Document excerpt:

Oct 29, 2010 12:37 GMT  ·  By

A team of scientists has determined that people's liberal views may in part be owed to genetic factors, in addition to social conditioning and personal opinions.

Experts at the University of California in San Diego (UCSD) and Harvard University conducted the new work, which evidenced that role the dopamine receptor gene called DRD4 plays in underlying political views.

Naturally, the main role in determining a person's views is played by social factors, such as the family, opinion of peers and, later on in life, the individual's own mindset. But genetics apparently play a role too, the group argues.

Experts with the investigation contend that this is the first scientific investigation to correlate political views with the action, or lack thereof, of specific genes in the human body.

For the new study, the experts looked at some 2,000 test subjects, who were gathered from The National Longitudinal Study of Adolescent Health (NLSAH), AlphaGalileo reports.

The team then proceeded to cross-reference the participants' genetic make-up with the social networks they kept, in search for possible correlations between the two.

The results, which appear in the latest issue of the esteemed Journal of Politics – published by Cambridge University Press – show that a specific variant of the DRD4 gene could be linked to liberal views in adults.

Recorded information:
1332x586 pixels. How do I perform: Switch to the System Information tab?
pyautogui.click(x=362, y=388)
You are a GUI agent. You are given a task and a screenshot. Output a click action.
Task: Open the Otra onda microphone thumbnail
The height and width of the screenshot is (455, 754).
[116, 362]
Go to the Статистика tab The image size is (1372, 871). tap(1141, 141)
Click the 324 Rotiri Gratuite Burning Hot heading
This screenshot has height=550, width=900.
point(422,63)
---
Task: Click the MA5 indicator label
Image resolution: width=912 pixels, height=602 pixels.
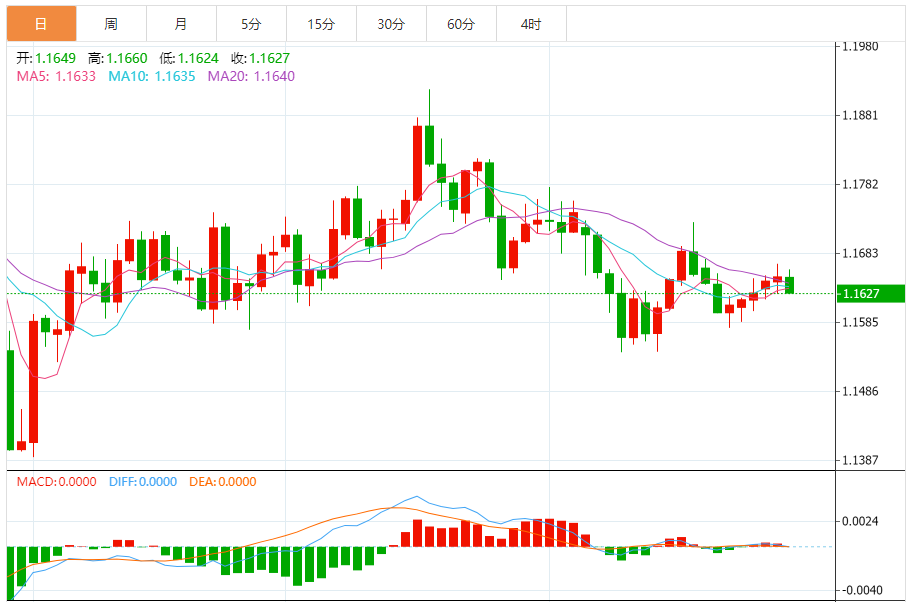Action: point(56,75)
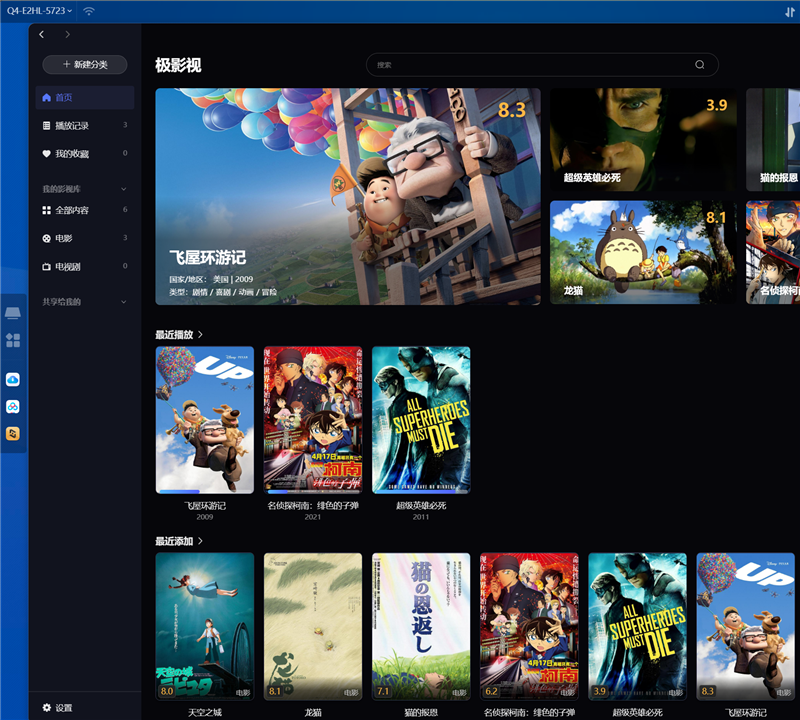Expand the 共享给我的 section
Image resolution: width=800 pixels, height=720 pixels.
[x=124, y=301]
--
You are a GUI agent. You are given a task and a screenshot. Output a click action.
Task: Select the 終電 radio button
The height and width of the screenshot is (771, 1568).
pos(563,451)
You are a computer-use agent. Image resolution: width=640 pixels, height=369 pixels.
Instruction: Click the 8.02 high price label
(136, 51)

Study questions:
a - How many test subjects were examined in the study described in the article about genes and liberal views?
b - In one to three sentences, explain why the researchers in the article about genes and liberal views cross-referenced the participants' genetic make-up with their social networks.
c - Please carry the article about genes and liberal views forward from its last sentence.
The material above is separate from the article about genes and liberal views.

Expected responses:
a - About 2,000 test subjects.

b - They did so to search for possible correlations between the two. The study aimed to link political views to the action of specific genes, alongside social factors.

c -
However, there was also a condition, and namely that the individuals who grew to develop these opinion must have had an active social life while in their adolescence.

“These findings suggest that political affiliation is not based solely on the kind of social environment people experience,” says UCSD professor James H. Fowler, the lead researcher on the work.

“It is our hope that more scholars will begin to explore the potential interaction of biology and environment. The way forward is to look for replication in different populations and age groups,” he adds.

Fowler adds that the neurotransmitter dopamine plays an important role in affecting neural processes connected to emotional responses, movement control and the ability to experience pain and pleasure.

“It is the crucial interaction of two factors – the genetic predisposition and the environmental condition of having many friends in adolescence – that is associated with being more liberal,” the team concludes.